We started our lunch by mourning these dire conditions of our city but as the afternoon set in and with finer beverages taking control of the reason faculties, a conversation came up; side hustles and their performance.

We each, around the table, ran some sort of side hustle.

Literally all employed young Ugandans are running a side hustle – and if they aren’t, they are sending money that makes up for a batch of capital and operation costs of many side hustles.

The government has always been kind enough to acknowledge that 15 million people in Uganda are in employment but only nine million of those earn some sort of salary from their work.

Which means some six million folks are out there on premium ocular secretions making ends meet.

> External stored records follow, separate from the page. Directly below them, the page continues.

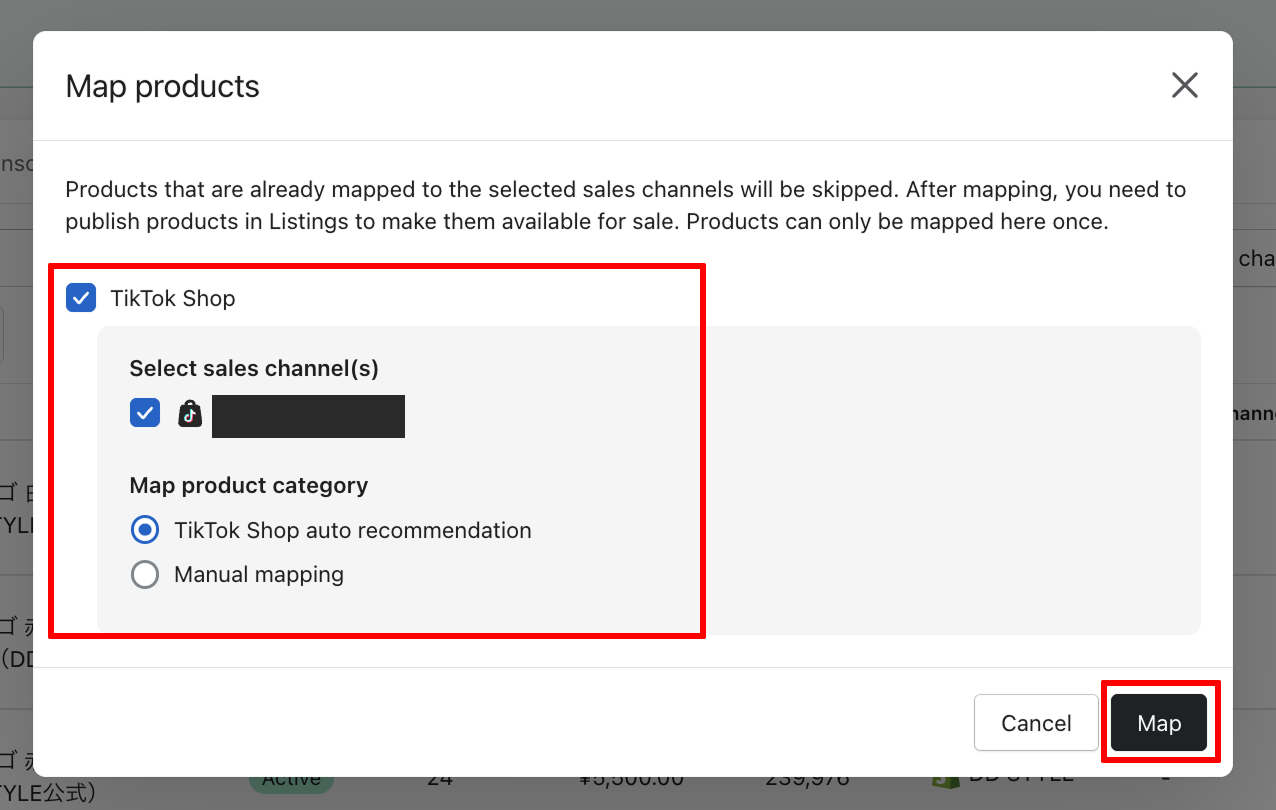
Task: Close the Map products dialog
Action: click(1184, 86)
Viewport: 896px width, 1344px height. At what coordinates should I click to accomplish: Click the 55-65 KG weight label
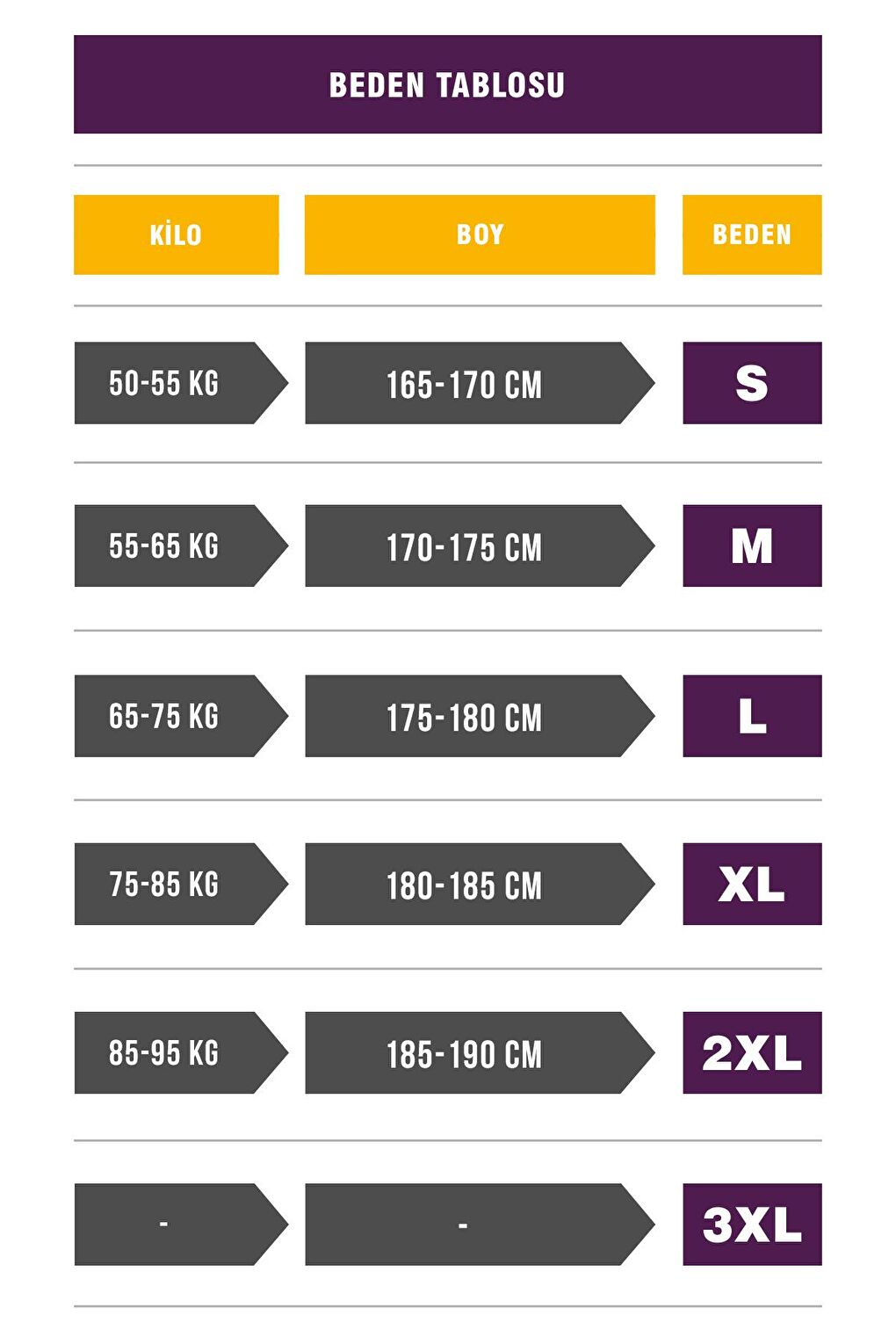(164, 546)

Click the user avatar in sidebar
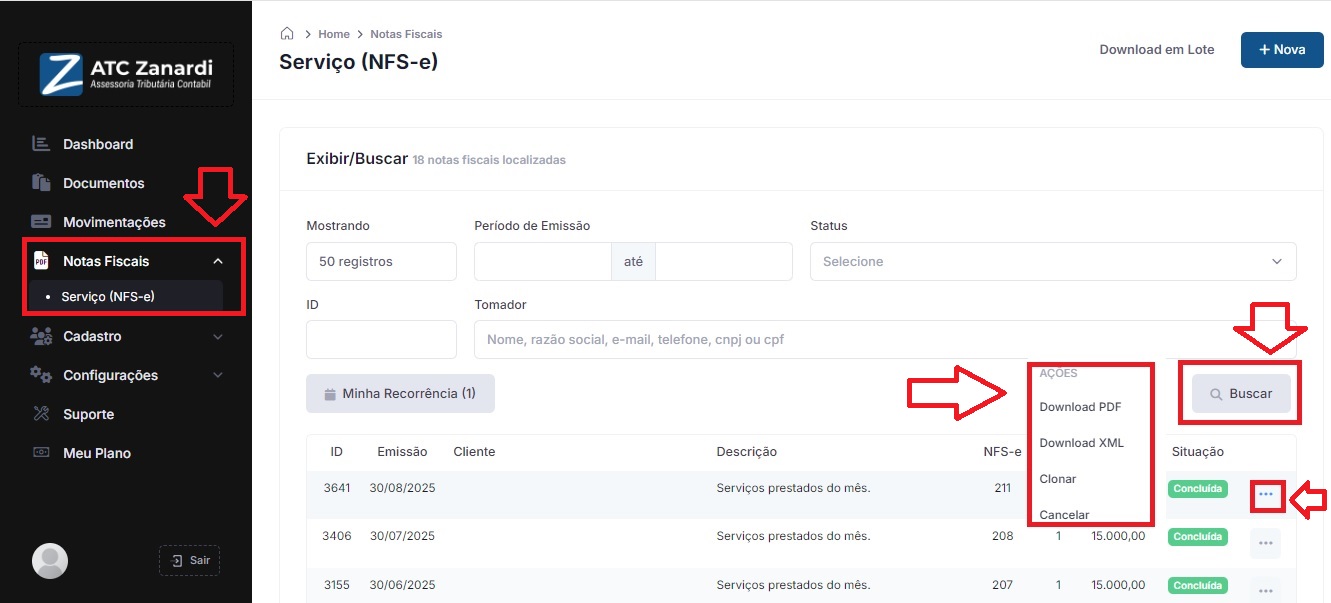(x=50, y=561)
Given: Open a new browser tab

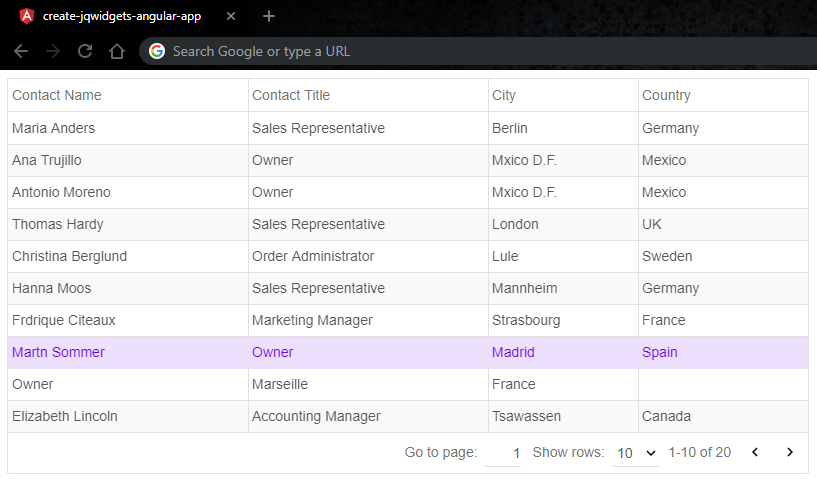Looking at the screenshot, I should coord(268,16).
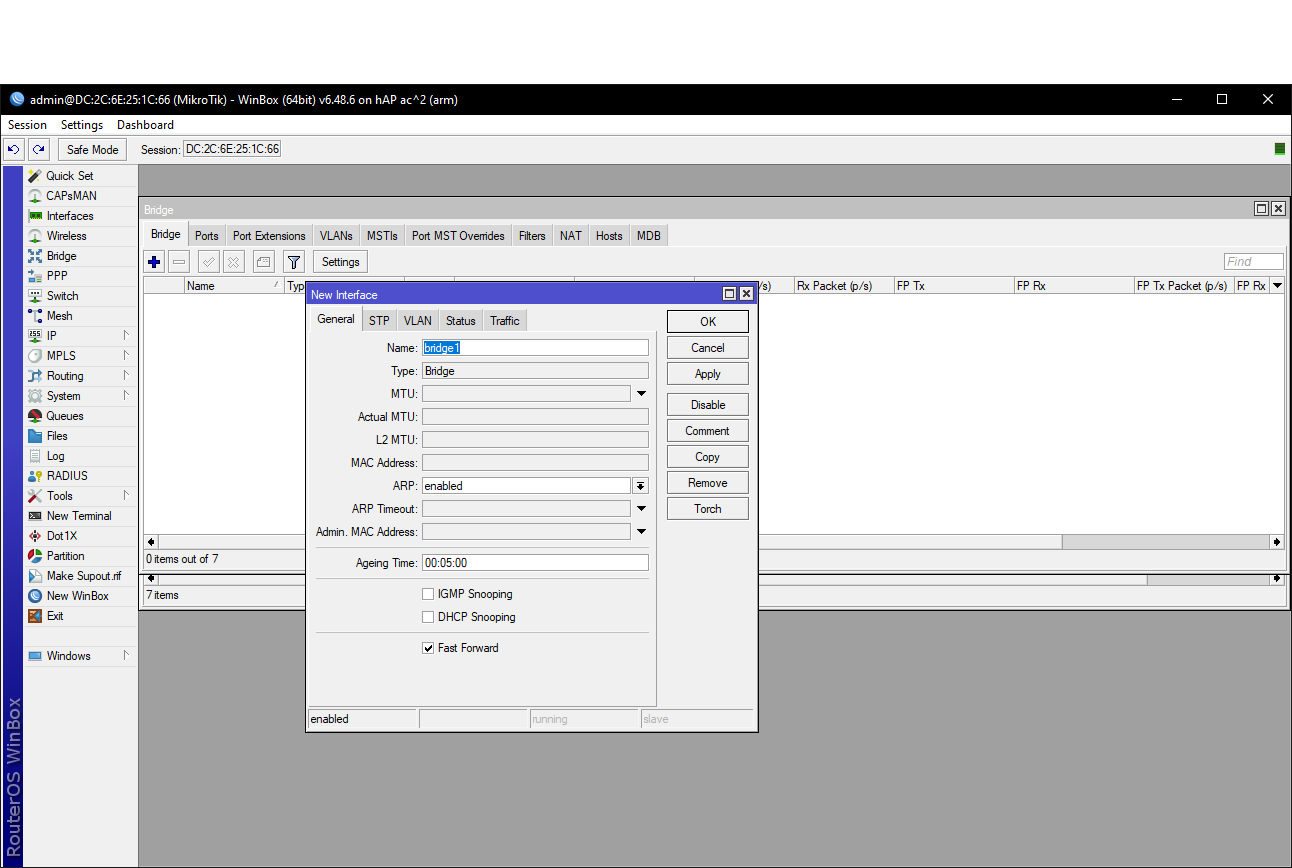Click the redo arrow icon in the top toolbar
Screen dimensions: 1292x868
[x=38, y=150]
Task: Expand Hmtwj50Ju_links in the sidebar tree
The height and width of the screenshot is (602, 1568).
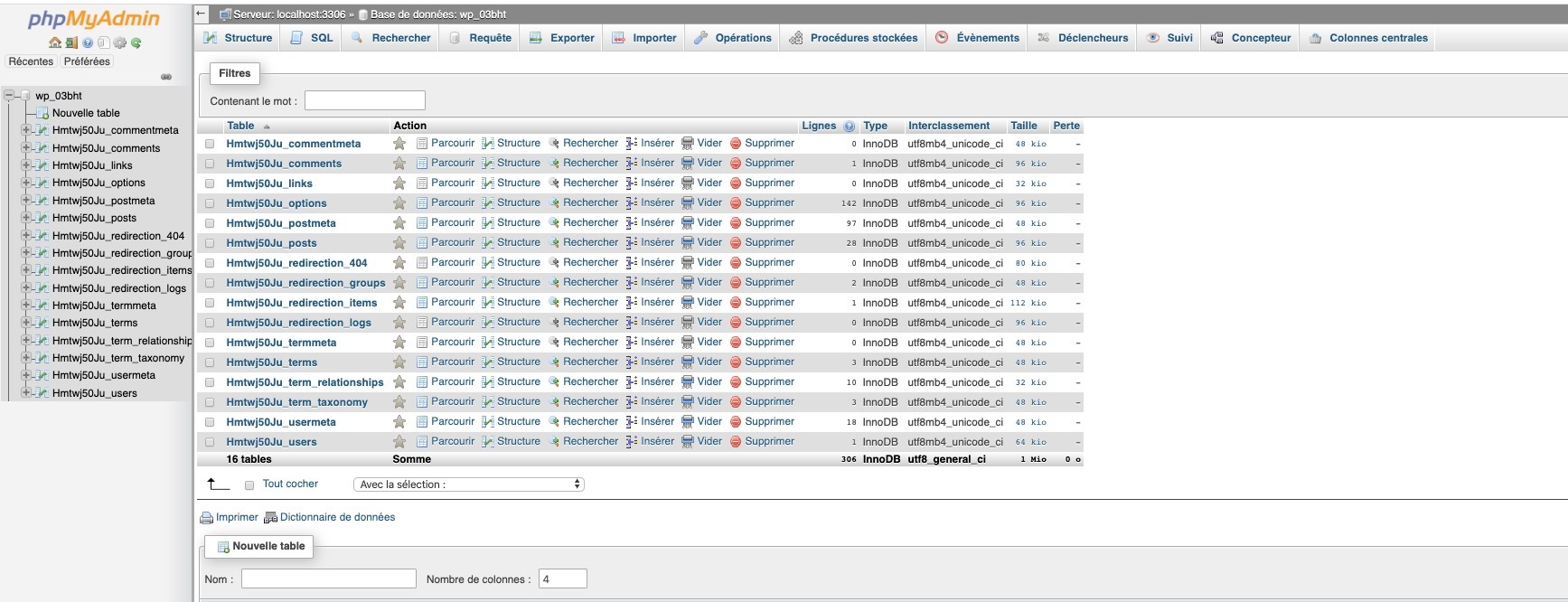Action: (26, 165)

The more dizzying statistic - on which stronger content is required in the beverage to distill - is that 7.5 million of those nine million earning ‘some ka money’ are doing it in informal jobs and they aren’t taking home much – barely scraping the surface.

Now back to our lunch.

In the year that just ended, those of us on the table running a side hustle had noted a freeze up in cash to run business. That freeze up of course started with a pandemic but was accelerated by government’s response to it. Not to say that fortunes would have been better without the pandemic but at least, we would have gotten by easier without one or with a more flexible government response.

We are living in the golden age of tinkering.

A lot of paid professionals aren’t where they are by passion but by decisions they made whilst in high school at the age of 16.

Those who passed the science subjects are now doctors, those who passed the arts are lawyers, journalists and musicians. Considering that human passions vary from time to time, to pursue passion, a lot of these professionals have been forced into the golden age of tinkering where they put aside some of their salary to pursue their deepest desires. Some are lucky to tinker with development aid from taxpayers of more monied countries – aka running NGOs whilst others have to tinker with bank loans and salary advances – business.

No matter the route one takes, the most inevitable is happening; there just isn’t enough money to tinker with things. As kids, tinkering with toys was fun but if the supply of toys stops, you have to make-do with what is available.

Which is unlike adulthood.


When you finally exhaust the runway of your money or the donors refocus their funds, the plane has to stay in the air – somehow – or else the disaster is enormous when it crashes.

What the pandemic – and largely government response did – was to tinker with the fuel from a battered, pent up, crickety but sturdy airplane. 

And now we all stare up to the sky to see what falls and what doesn’t.